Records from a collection
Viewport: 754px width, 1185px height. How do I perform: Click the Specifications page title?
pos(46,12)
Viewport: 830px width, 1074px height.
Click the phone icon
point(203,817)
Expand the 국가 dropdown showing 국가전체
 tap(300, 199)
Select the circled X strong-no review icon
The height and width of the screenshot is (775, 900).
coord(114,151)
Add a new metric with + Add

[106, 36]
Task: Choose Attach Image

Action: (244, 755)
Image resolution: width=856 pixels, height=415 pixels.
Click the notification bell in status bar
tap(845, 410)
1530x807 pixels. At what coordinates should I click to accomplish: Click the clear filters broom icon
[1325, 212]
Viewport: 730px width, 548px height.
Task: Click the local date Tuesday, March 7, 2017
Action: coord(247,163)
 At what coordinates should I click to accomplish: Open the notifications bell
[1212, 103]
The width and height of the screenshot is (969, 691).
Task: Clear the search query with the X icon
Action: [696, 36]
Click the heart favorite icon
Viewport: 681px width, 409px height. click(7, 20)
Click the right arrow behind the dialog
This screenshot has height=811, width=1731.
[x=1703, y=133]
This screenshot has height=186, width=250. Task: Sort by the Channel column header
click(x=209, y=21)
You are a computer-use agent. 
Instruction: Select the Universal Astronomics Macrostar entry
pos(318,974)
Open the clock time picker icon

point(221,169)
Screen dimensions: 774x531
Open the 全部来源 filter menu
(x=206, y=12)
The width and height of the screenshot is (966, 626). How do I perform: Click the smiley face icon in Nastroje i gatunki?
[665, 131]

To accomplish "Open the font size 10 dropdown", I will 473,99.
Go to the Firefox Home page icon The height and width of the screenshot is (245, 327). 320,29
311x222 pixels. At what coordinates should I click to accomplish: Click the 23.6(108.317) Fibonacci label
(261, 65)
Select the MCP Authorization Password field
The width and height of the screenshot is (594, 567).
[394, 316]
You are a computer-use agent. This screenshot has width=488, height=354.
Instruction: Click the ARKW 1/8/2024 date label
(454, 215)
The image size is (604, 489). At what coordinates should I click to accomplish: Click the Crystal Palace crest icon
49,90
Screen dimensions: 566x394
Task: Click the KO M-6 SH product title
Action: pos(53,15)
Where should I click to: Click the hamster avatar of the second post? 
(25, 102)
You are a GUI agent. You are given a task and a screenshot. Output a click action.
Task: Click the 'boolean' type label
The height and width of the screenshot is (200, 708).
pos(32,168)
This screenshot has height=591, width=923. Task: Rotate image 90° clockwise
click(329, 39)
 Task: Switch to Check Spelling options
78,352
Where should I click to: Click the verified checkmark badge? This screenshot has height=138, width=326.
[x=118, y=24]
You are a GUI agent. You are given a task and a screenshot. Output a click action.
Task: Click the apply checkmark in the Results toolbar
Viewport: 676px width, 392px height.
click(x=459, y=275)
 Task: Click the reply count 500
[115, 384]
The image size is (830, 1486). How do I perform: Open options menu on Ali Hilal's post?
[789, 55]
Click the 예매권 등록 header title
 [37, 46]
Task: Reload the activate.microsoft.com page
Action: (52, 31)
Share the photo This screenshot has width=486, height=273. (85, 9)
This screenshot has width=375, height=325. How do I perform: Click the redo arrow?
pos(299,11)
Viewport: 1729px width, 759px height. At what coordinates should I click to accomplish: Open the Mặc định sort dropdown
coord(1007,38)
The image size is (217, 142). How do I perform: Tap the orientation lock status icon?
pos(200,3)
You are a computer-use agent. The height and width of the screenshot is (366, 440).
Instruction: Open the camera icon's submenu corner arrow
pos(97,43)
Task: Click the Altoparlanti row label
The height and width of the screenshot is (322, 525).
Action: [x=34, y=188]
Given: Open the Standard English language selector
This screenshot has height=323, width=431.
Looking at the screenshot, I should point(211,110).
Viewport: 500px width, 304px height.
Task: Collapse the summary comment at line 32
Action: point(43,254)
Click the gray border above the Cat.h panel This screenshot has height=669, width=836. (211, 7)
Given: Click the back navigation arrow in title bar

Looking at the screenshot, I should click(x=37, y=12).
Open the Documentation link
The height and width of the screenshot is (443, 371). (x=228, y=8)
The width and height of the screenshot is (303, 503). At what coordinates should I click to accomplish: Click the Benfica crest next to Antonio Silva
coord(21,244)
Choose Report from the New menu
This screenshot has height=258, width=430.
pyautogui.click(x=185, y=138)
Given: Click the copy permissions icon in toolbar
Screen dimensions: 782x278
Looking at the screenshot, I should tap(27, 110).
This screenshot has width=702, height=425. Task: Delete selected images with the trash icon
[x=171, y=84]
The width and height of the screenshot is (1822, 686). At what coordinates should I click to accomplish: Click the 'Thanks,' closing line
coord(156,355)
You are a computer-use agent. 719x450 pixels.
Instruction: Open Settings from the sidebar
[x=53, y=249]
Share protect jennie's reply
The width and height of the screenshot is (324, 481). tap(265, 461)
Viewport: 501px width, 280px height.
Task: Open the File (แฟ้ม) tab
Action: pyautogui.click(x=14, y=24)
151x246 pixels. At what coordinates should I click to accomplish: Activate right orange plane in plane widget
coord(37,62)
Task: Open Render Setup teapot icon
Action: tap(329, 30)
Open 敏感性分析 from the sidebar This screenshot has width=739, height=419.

### About this exercise:
Where a line of the data contains "toolbar", copy that line.

### Result of the exercise:
Task: Click the apply checkmark in the Results toolbar
Given: Click the copy permissions icon in toolbar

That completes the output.